The metabolite α-aminoadipic acid (2-AAA) has been identified as a predictor of diabetes and atherosclerosis in large human prospective studies. However, the mechanisms linking this metabolite to disease pathophysiology remain unknown.
DHTKD1
is a central gene in the 2-AAA pathway, and has been linked to variation in 2-AAA levels in humans and animals. However, little is known about the role of
DHTKD1
in cellular metabolism. We hypothesized that
DHTKD1
is an important regulator of mitochondrial energy metabolism, with potential involvement in cardiometablic disease.
Methods and Results:
We investigated the consequences of loss of
DHTKD1
function in a human HAP-1 cell line. Treatment with 2-AAA increased mitochondrial respiration in wild-type (WT) cells, but had no effect in
DHTKD1
knock-out (KO) cells.
DHTKD1
KO cells had significantly lower mitochondrial respiration (Mito Stress Test, Seahorse Analyzer), with no differences in glycolytic function, supporting an important role for
DHTKD1
in mitochondrial metabolism. Membrane potential and mitochondrial content were up-regulated in KO compared to WT cells, suggesting a potential compensatory mechanism. We investigated the mechanisms underlying impaired mitochondrial function, and found TOM40 and TIM23, the pivotal proteins required for the movement of proteins into mitochondria, were decreased in
DHTKD1
KO cells.

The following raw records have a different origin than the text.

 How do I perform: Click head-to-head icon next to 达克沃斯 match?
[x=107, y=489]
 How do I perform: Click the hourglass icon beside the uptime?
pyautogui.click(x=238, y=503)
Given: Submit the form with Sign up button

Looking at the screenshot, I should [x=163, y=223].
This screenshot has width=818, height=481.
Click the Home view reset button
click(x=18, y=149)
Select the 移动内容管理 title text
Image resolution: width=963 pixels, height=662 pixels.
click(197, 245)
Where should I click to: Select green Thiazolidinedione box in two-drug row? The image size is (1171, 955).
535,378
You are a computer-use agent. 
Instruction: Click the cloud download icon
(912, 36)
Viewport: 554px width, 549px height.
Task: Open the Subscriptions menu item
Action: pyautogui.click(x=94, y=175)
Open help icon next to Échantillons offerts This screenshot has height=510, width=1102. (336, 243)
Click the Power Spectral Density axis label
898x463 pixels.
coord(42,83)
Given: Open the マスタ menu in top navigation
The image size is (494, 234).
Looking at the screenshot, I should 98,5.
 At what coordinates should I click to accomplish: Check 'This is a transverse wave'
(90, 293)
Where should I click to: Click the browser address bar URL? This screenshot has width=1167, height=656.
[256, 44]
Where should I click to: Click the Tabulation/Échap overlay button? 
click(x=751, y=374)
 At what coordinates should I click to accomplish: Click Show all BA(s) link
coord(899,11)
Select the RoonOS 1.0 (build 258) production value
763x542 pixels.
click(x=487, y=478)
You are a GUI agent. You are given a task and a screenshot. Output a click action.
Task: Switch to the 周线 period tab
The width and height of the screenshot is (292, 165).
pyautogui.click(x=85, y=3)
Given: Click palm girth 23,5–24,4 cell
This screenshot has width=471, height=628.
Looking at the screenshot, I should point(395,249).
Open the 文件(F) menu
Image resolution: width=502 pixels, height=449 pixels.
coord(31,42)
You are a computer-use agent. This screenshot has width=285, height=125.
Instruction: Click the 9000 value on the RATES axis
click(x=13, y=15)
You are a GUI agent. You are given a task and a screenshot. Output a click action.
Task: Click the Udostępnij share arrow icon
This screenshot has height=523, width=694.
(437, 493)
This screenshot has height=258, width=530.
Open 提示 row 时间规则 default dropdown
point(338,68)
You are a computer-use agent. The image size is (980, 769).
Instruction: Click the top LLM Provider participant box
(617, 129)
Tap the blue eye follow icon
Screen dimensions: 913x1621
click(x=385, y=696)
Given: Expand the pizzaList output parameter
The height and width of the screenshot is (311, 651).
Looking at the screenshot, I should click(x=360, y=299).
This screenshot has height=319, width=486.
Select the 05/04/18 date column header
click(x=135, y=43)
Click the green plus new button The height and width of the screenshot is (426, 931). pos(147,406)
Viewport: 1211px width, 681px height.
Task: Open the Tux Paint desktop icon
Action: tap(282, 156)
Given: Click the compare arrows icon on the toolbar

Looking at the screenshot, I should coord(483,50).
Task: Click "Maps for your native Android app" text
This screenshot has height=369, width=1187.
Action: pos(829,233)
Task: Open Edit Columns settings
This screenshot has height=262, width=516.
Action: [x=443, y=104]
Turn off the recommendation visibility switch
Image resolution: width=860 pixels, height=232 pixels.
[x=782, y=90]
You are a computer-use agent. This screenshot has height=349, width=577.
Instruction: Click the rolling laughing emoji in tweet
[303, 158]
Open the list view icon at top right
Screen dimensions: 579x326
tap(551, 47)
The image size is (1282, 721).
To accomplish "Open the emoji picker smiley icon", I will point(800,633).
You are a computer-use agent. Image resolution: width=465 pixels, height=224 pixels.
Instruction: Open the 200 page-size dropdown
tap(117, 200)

Further,
DHTKD1
KO resulted in reduced expression of electron transport chain related proteins (NDUF88, SDHB, MTCO1, UQCRC2, ATP5A) in mitochondria, but increased expression in the cytosol, suggesting impaired ability to cross the mitochondrial membrane.
Conclusions:
Our data suggest that the absence of
DHTKD1
leads to less TOM40 and TIM23 expression, preventing key proteins in the electron transport chain from entering into mitochondria, resulting in impaired mitochondrial respiration. These findings highlight the vital role of
DHTKD1
in cellular metabolism, and establish DHTKD1-mediated mitochondrial dysfunction as a potential novel pathway in cardiometabolic disease. Elevated 2-AAA observed in individuals prior to onset of diabetes and atherosclerosis may be an early biomarker of dysfunction in this pathway.